* start Given data *

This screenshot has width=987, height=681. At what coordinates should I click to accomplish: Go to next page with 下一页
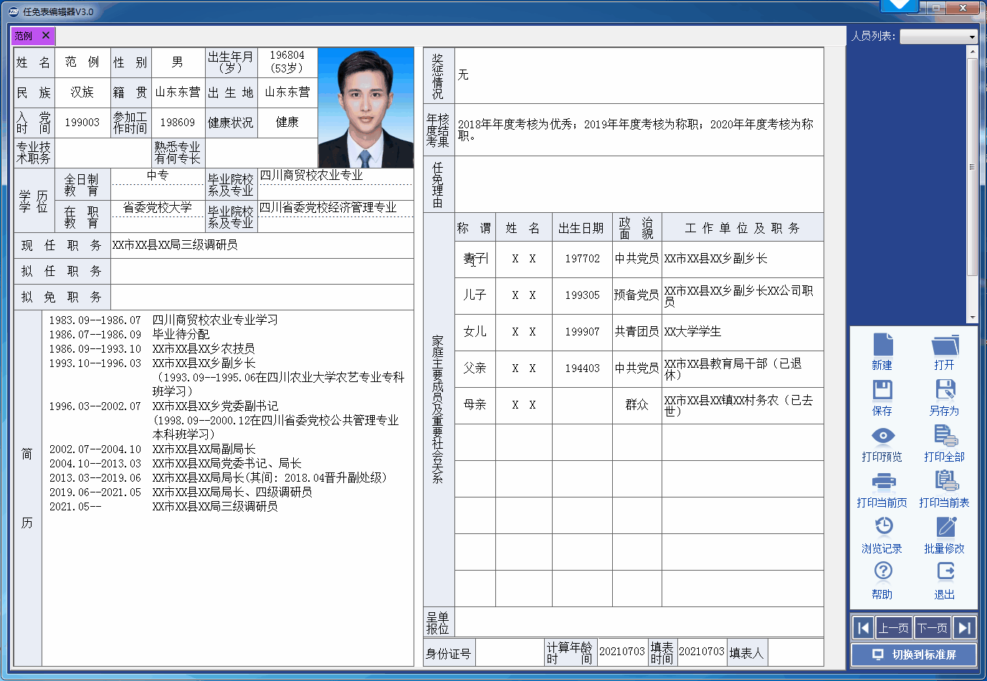pyautogui.click(x=933, y=628)
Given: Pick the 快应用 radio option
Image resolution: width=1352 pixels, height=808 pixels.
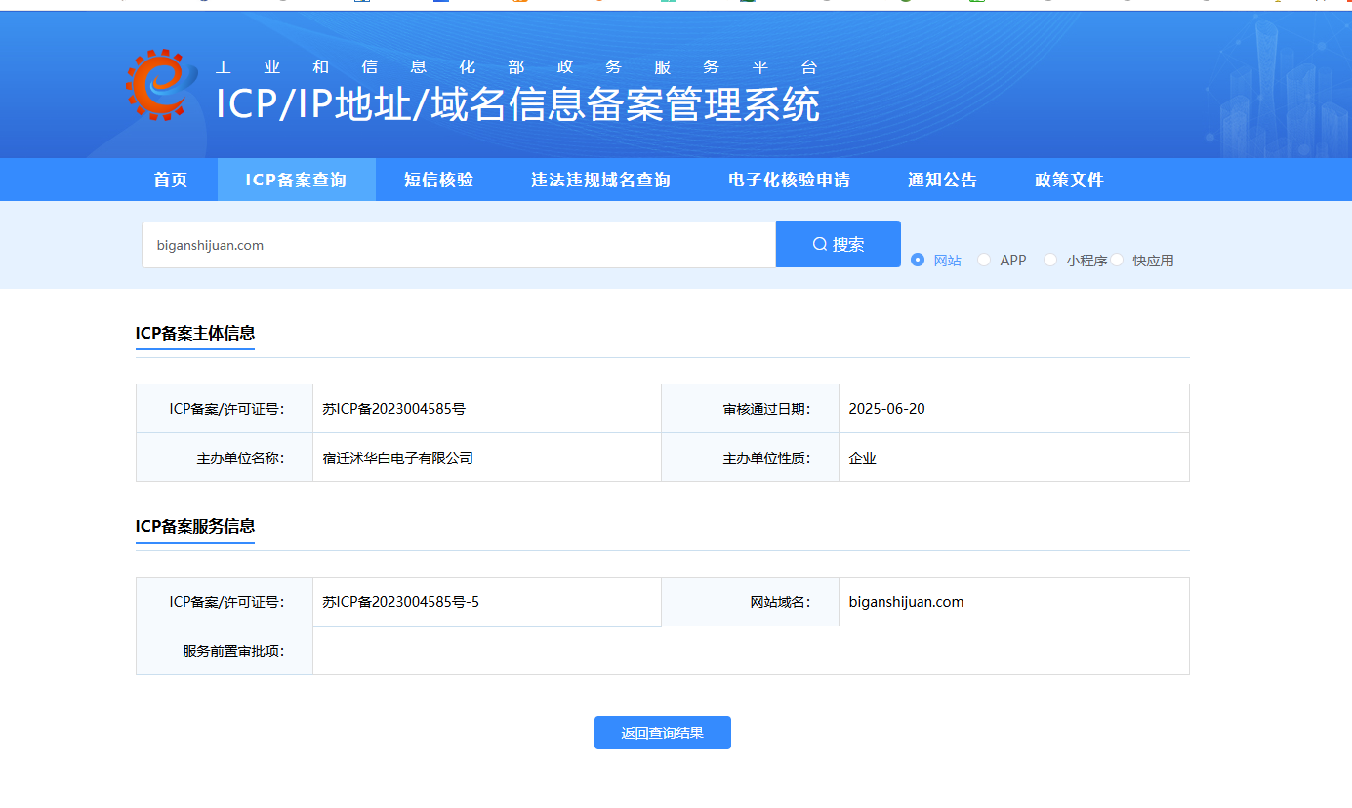Looking at the screenshot, I should (1117, 260).
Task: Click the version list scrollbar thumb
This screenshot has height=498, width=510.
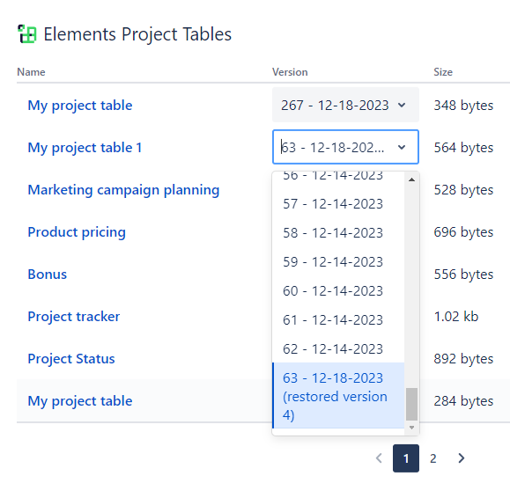Action: (411, 404)
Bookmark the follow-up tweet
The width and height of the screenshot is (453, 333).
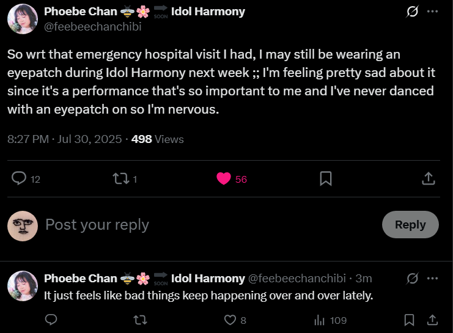(x=410, y=320)
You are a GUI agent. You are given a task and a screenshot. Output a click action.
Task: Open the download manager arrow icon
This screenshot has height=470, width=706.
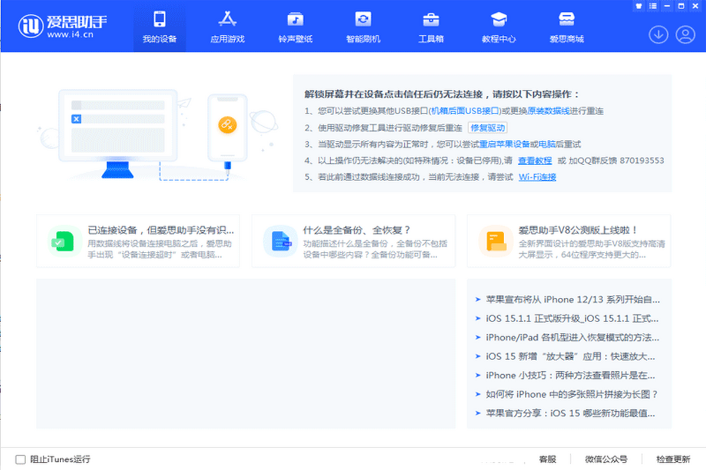tap(658, 35)
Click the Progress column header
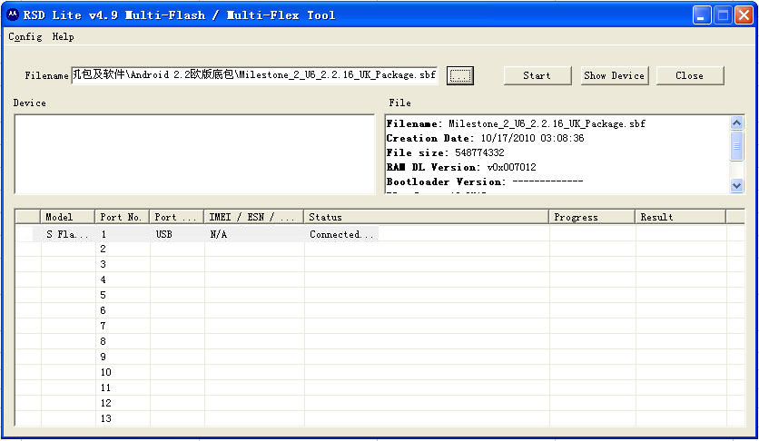The image size is (759, 441). [x=592, y=217]
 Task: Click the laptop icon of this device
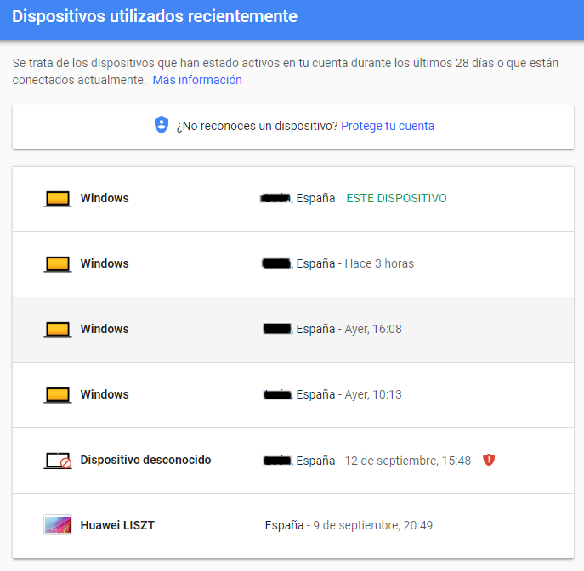[57, 199]
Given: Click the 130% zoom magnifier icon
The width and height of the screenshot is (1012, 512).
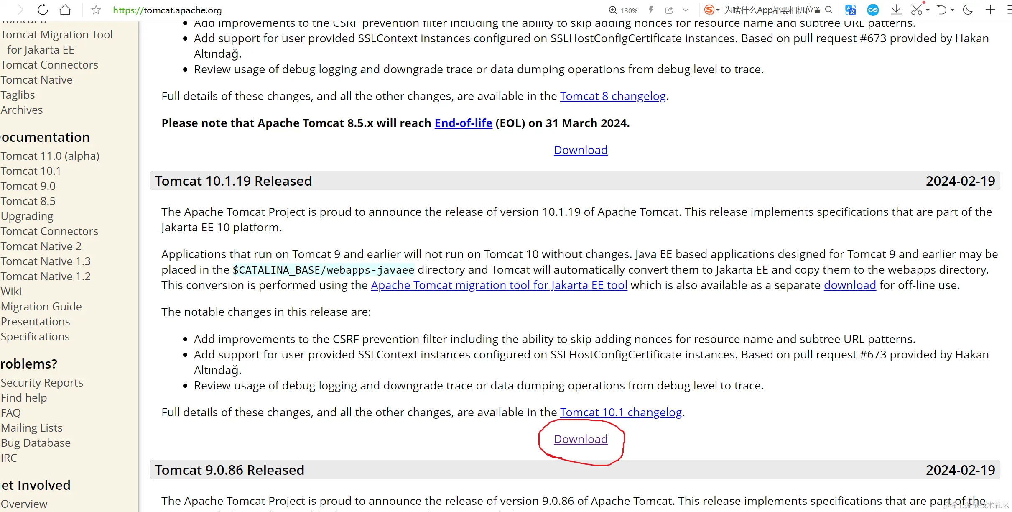Looking at the screenshot, I should pos(613,10).
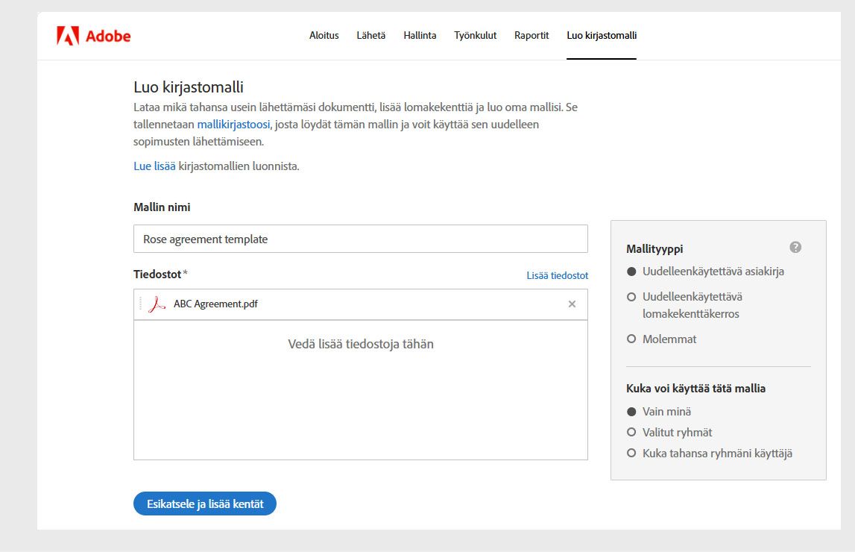855x552 pixels.
Task: Open the Aloitus tab
Action: tap(324, 36)
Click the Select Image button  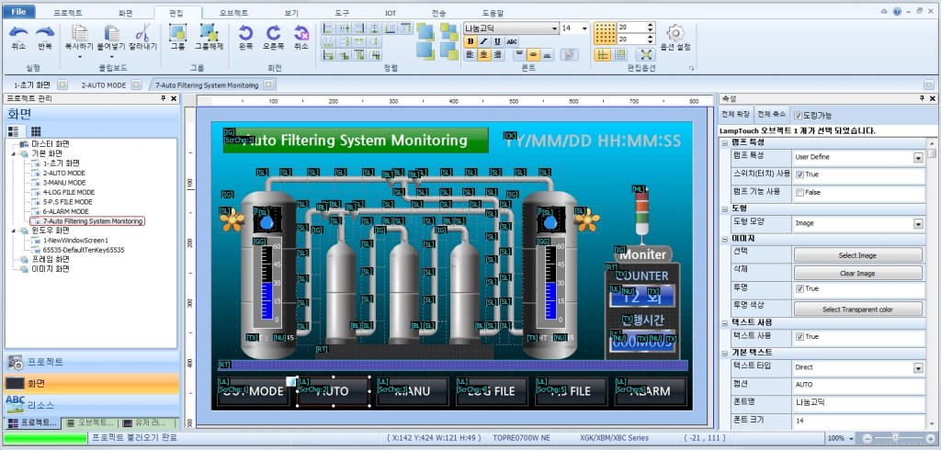(x=856, y=255)
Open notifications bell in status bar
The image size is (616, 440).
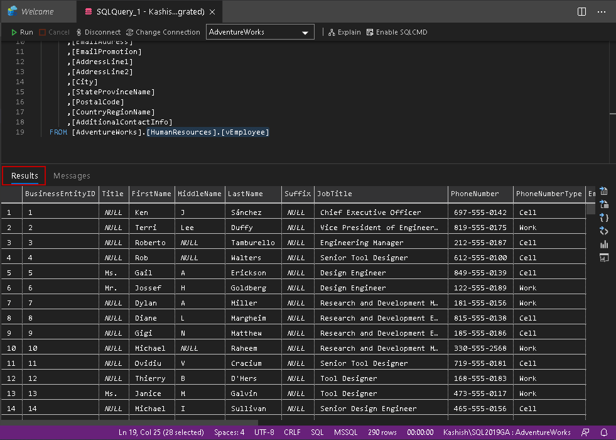pos(603,432)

* end Given data *

Can you reproduce the items above word for word, beginning at the line that contains "Given: Pick the 快应用 radio option" and stopping after the line that contains "(x=410, y=320)"? Leave the pictures out of your answer.

Given: Pick the 快应用 radio option
Image resolution: width=1352 pixels, height=808 pixels.
Looking at the screenshot, I should (1117, 260).
Task: Click the version list scrollbar thumb
This screenshot has height=498, width=510.
Action: (411, 404)
Bookmark the follow-up tweet
The width and height of the screenshot is (453, 333).
(x=410, y=320)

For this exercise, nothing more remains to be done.